I’ll bet you’ve seen this dozens of times at work. Something doesn’t get done or a project falls through. The accountability game begins, and the excuses fly. Fingers are pointed.

An angry George lists three times in the last month that Suzie failed to respond to his emails, and then turns on Doug, saying, “Doug was lead on this project, how come he didn’t stay on top of the deliverables?”
The only winner in this workplace dustup is Peter Flannigan, who owns the pub across the street where everyone will go after work to drink and commiserate in their respective cliques.

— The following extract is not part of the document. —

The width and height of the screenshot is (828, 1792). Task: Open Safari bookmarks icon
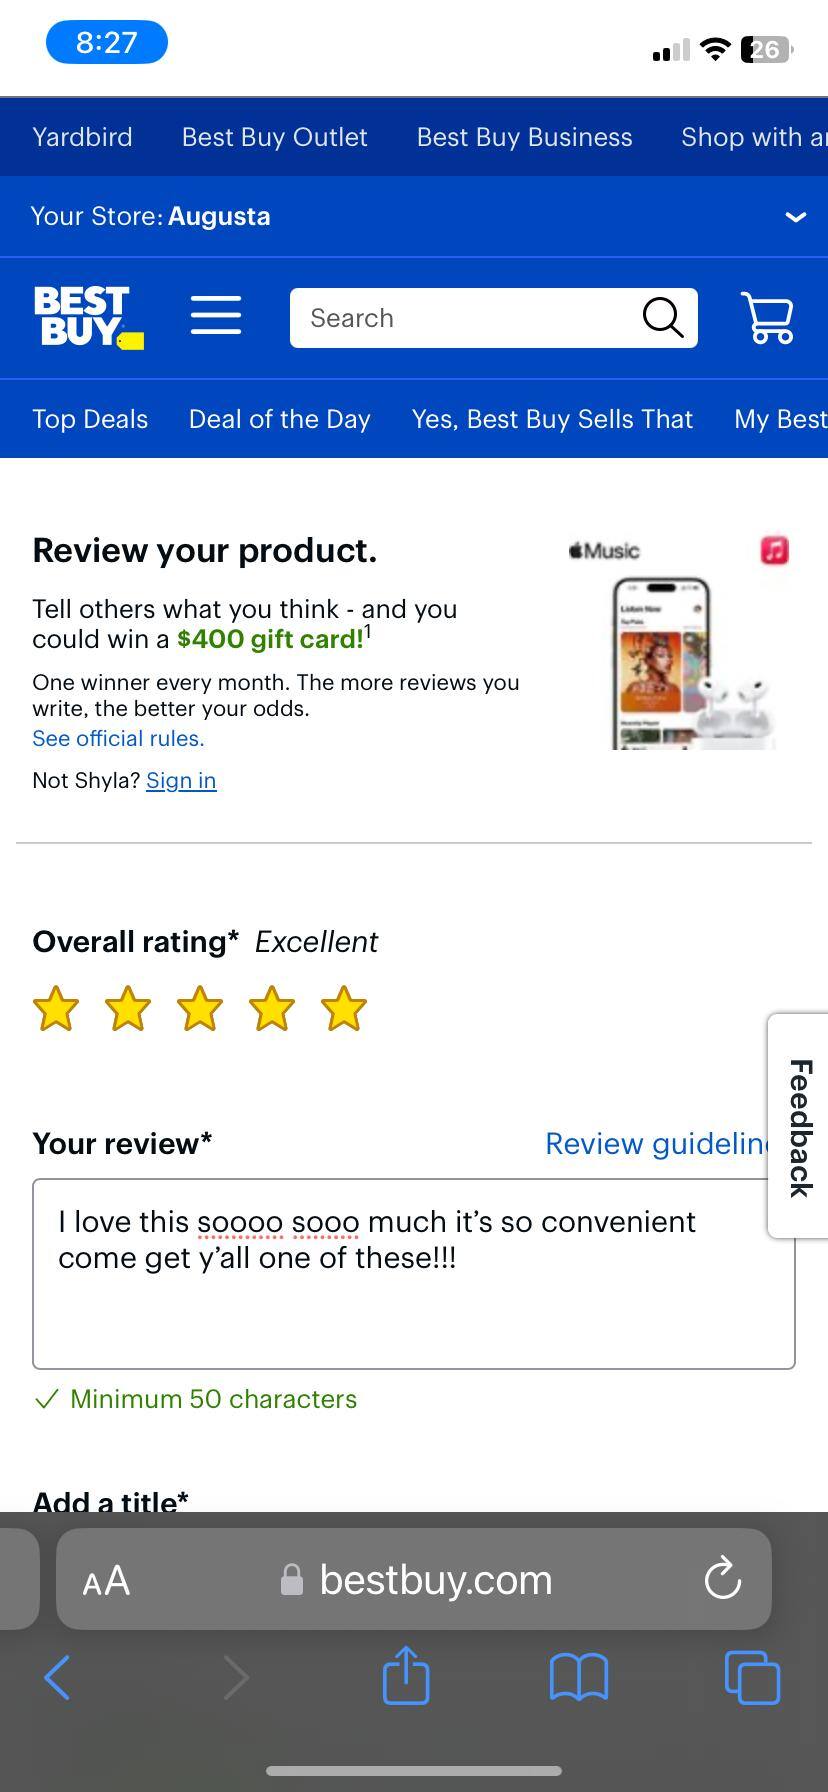click(579, 1676)
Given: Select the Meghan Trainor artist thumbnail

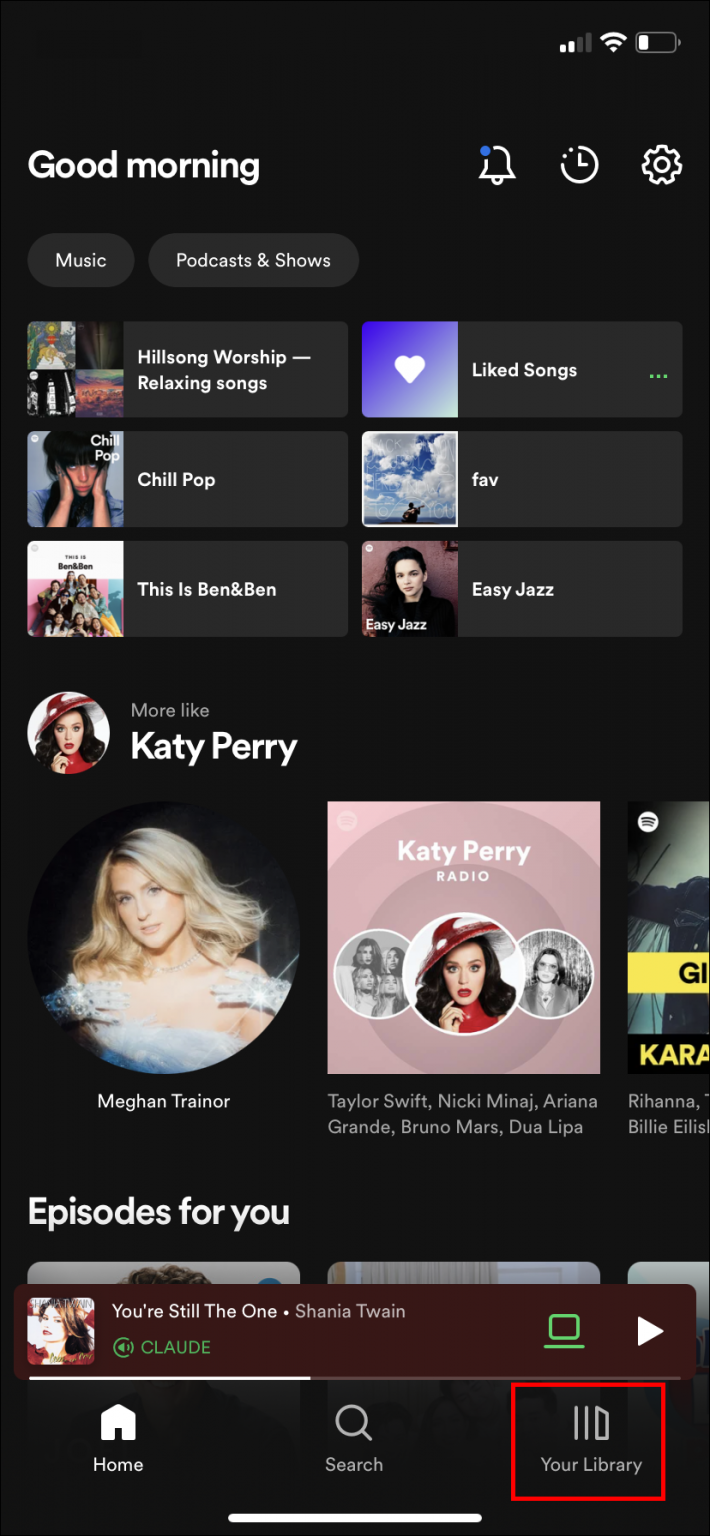Looking at the screenshot, I should point(163,938).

“Accountability separates the wishers in life from the action-takers that care enough about their future to account for their daily actions.”― John Di Lemme
Nobody likes to take responsibility when things go wrong. It’s much easier to deflect, deny, sidestep, and point the finger at others.
What’s worse, this type of behavior doesn’t just happen in the workplace. It happens at home too and in our relationships.
What is this unhealthy behavior that feels good but eventually makes us miserable?
Blame.
A negative mental state
According to an article by Chris Smith in Filevine.com, blame is contagious. Here’s an excerpt from the article:
In 2009, the Journal of Experimental Social Psychology released a study about the blame contagion. Psychologists Nathanael Fast and Larissa Tiedens conducted four experiments to determine if and why blame seems to spread from person to person. What they found was that the ‘blame contagion encourages a person to engage in blaming behaviors shortly after being exposed to another individual making a blame attribution for a failure.’ When we see someone defending themselves and blaming others, we reflexively defend ourselves as well.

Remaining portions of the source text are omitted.